◆ Stored data:
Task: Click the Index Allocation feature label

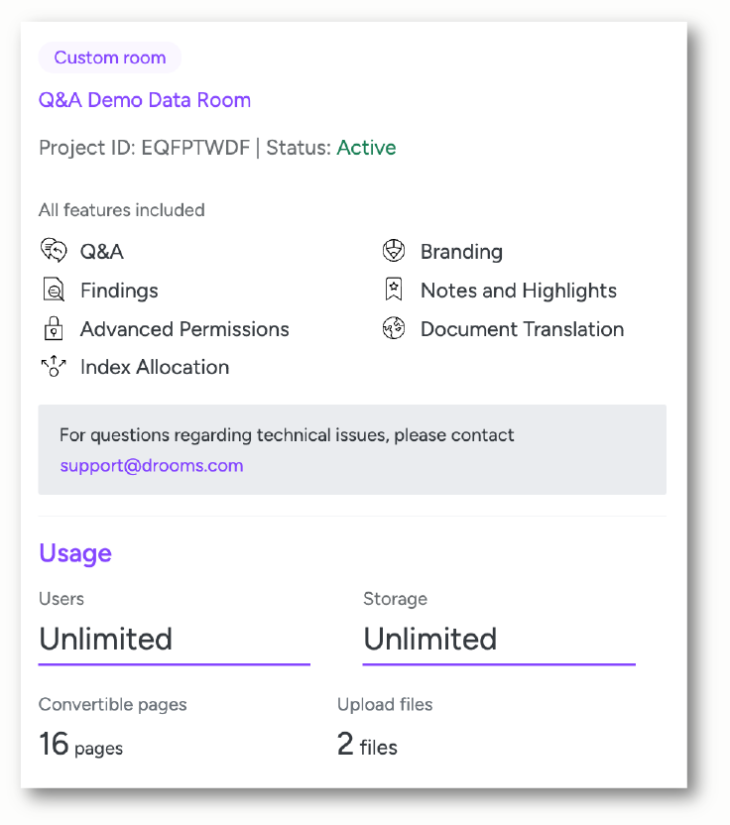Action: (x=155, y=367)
---
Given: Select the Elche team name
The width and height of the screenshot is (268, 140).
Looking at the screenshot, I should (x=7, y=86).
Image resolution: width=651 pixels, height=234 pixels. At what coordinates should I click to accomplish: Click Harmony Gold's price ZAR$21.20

◆ Work to complete: In the data above, retype exactly and only the lines between the one holding "The width and" and the one holding "Image resolution: width=651", inclusive.

◆ Output:
The width and height of the screenshot is (268, 140).
Looking at the screenshot, I should (x=7, y=86).
Image resolution: width=651 pixels, height=234 pixels. At what coordinates should I click to accomplish: Click Harmony Gold's price ZAR$21.20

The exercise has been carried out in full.